**SET OF TASKS**
• 1. Answer these questions using the passage on the jazz tune "Cherokee":
(a) In how many keys did Charlie Parker learn the tune?
(b) Which 1945 composition by Parker is based on this song?
(c) Which Buddy DeFranco piece also drew on "Cherokee"?
• 2. Extend the passage on the jazz tune "Cherokee" by writing what comes after its last sentence.

**DOCUMENT EXTRACT**
+++++

Due to the tune incorporating many of the chords most commonly used in jazz and the multiple key 2-5-1 transitions of the B-section, the tune is often recommended by tutors as a core standard to learn early on in a jazz pupil's development. Charlie Parker famously learned the tune in all 12 keys during his early development to learn how to play, though embarrassed himself when starting in jazz because he had spent so much time on practicing "Cherokee", that his playing was inept when trying to solo over other tunes. While playing "Cherokee", he said that "I found that by using the higher intervals of a chord as a melody line and backing them with appropriately related changes, I could play the thing I'd been hearing." Parker used this song for the basis of his 1945 composition "Ko-Ko", which has a partially improvised head and the chords based on the changes of "Cherokee".

"Cherokee" also formed the basis of Buddy DeFranco's "Swinging the Indian".

+++++

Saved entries

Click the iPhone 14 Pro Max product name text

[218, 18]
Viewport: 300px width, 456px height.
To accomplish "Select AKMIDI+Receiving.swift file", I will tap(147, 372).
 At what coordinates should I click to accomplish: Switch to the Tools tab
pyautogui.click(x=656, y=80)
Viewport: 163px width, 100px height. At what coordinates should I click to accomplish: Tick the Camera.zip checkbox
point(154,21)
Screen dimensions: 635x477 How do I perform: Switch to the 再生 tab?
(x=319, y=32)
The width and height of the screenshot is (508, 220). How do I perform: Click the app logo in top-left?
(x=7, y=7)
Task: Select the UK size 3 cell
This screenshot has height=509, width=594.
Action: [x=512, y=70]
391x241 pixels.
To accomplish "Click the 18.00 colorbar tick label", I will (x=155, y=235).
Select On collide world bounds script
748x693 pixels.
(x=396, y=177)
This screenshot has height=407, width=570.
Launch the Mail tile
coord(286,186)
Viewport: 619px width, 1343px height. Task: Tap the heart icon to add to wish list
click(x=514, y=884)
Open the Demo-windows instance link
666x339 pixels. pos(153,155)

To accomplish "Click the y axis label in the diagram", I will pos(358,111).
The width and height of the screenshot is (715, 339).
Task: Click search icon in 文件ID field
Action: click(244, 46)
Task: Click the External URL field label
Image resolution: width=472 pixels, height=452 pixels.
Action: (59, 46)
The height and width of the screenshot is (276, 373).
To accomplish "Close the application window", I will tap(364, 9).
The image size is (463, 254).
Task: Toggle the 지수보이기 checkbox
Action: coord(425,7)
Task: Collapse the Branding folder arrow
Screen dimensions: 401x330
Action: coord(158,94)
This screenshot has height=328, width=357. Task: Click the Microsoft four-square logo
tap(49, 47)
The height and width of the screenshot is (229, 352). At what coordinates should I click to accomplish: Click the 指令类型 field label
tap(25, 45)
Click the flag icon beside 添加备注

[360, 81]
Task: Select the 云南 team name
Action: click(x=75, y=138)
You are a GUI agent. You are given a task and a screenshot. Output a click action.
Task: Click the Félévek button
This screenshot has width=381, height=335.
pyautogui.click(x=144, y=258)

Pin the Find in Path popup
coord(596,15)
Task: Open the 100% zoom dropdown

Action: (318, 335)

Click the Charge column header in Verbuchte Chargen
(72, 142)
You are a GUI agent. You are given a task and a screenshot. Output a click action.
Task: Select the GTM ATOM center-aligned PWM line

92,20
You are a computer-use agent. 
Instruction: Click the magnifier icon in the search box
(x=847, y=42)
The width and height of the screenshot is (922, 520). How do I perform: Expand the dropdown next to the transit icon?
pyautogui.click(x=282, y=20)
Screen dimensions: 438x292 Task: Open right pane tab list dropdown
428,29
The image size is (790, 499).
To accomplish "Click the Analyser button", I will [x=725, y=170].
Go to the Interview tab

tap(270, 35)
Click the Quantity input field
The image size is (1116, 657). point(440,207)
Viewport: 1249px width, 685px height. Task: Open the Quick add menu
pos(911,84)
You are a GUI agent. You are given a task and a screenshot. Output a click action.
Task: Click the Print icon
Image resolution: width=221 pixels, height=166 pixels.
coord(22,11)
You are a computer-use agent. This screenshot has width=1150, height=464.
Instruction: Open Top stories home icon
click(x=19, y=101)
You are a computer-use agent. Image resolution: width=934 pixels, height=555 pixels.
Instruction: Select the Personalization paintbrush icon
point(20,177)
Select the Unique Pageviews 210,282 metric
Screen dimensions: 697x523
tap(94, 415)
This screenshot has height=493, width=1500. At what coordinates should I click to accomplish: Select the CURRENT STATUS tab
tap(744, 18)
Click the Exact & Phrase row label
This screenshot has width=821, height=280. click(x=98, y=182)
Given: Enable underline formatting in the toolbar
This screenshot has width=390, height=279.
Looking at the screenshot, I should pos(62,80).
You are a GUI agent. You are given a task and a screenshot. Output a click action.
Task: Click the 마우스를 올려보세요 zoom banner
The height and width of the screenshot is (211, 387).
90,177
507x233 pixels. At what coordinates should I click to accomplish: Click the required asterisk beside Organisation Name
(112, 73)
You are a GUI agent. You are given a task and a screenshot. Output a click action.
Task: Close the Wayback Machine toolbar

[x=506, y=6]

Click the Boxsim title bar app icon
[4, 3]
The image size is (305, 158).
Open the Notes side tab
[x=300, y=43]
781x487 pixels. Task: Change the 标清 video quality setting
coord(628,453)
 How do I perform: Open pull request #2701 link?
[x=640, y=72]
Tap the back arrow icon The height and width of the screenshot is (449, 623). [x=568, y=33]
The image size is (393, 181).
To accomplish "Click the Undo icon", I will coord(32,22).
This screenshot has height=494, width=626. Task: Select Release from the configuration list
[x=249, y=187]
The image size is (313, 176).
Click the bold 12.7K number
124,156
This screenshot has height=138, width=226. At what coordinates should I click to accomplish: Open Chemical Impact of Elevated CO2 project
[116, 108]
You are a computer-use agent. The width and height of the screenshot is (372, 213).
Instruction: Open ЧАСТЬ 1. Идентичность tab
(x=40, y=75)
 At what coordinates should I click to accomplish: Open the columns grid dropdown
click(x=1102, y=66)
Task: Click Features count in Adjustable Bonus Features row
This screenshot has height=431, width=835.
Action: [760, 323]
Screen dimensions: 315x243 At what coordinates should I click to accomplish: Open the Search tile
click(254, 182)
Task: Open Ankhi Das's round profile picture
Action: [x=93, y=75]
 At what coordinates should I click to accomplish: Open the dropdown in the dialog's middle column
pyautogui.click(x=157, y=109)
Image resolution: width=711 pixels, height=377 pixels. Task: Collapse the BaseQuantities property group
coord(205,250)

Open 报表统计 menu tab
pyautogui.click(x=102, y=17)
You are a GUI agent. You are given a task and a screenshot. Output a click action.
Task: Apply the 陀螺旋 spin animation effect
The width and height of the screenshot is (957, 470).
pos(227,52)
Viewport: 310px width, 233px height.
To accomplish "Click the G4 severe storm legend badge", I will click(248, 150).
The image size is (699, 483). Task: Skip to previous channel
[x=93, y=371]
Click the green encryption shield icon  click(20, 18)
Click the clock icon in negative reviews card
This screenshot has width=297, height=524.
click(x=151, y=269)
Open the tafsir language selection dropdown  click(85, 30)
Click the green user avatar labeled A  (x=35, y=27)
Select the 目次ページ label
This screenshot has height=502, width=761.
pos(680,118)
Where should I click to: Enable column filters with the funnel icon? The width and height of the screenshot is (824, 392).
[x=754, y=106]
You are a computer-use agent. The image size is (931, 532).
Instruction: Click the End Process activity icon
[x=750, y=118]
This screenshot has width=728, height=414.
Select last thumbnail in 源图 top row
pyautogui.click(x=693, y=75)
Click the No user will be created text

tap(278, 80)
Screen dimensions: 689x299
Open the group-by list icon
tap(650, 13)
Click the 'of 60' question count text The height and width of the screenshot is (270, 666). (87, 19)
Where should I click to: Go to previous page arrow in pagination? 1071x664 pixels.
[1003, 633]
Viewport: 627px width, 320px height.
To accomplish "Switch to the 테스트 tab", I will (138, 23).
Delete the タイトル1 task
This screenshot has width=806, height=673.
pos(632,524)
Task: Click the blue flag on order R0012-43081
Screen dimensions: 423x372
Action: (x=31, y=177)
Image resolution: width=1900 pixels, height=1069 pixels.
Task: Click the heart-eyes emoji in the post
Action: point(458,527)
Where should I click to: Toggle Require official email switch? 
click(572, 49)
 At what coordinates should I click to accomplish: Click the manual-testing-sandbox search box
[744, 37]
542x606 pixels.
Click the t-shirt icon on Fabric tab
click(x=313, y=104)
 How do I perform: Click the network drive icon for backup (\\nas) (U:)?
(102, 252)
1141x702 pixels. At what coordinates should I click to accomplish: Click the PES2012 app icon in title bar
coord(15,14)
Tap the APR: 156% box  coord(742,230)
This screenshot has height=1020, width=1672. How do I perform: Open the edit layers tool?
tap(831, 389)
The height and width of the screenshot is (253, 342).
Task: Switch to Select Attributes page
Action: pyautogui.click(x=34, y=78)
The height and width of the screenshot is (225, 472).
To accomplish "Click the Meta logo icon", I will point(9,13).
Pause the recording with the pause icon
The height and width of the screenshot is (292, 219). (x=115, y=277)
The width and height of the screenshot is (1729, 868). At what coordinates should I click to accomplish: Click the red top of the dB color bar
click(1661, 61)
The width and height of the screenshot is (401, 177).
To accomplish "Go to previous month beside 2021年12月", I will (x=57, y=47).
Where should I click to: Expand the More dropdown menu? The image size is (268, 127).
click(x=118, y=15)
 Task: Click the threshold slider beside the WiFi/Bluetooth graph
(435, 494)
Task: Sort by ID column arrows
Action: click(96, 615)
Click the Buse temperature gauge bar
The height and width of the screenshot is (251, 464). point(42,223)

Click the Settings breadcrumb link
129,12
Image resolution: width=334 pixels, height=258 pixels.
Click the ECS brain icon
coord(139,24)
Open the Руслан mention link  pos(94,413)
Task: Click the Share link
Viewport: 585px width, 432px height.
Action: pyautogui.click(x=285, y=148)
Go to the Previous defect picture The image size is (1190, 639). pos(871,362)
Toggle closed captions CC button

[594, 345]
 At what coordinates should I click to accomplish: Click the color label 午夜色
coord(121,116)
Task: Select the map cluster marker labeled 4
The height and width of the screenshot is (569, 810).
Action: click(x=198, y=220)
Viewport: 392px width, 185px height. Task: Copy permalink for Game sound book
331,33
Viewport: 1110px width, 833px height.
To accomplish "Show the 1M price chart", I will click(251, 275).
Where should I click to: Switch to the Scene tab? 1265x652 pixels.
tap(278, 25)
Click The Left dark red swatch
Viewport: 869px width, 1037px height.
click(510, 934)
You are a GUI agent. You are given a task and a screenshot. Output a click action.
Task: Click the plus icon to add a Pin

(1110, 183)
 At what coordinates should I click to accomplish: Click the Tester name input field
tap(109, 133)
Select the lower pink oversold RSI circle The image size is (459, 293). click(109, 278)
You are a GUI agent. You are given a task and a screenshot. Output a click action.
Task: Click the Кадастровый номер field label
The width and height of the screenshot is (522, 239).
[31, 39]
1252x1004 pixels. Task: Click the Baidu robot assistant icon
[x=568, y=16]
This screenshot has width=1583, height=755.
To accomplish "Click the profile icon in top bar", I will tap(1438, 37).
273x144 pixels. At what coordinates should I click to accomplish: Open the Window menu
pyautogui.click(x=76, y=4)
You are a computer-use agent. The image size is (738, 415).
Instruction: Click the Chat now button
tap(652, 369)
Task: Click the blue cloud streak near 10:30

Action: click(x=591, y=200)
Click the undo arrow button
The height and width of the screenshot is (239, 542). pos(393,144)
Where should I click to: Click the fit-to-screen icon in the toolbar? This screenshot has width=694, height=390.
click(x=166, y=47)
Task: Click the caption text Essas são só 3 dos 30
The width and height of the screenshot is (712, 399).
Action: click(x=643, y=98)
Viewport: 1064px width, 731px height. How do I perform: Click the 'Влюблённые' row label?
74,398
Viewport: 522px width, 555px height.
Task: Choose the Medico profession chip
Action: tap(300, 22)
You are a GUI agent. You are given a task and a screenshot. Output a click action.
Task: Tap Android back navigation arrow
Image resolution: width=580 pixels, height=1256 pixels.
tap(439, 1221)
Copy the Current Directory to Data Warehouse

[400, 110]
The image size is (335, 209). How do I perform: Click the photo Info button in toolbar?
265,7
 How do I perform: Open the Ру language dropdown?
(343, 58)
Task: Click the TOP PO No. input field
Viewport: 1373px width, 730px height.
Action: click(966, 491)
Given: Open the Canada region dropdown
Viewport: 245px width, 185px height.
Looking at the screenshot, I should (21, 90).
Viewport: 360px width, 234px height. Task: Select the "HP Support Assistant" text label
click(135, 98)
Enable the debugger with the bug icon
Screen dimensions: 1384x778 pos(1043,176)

+++++

**ANSWERS IN ORDER**
• 1.
(a) All 12 keys
(b) "Ko-Ko"
(c) "Swinging the Indian"

• 2.
A vocalese version, based on the same chord sequence but with a different tune and lyrics, was written by Richie Cole and David Lahm in 1983 and is called "Harold's House of Jazz".

==In films==
The song was used in the films Jam Session (1944); Jasper in a Jam (1946), sung by Peggy Lee; The Gene Krupa Story (1959); and as background music in Racing with the Moon (1984) and Lush Life (1993), a TV movie starring Jeff Goldblum and Kathy Baker. It was the tune the prisoners played in an attempt to start an avalanche and stop a German Panzer unit in the penultimate episode of Hogan's Heroes.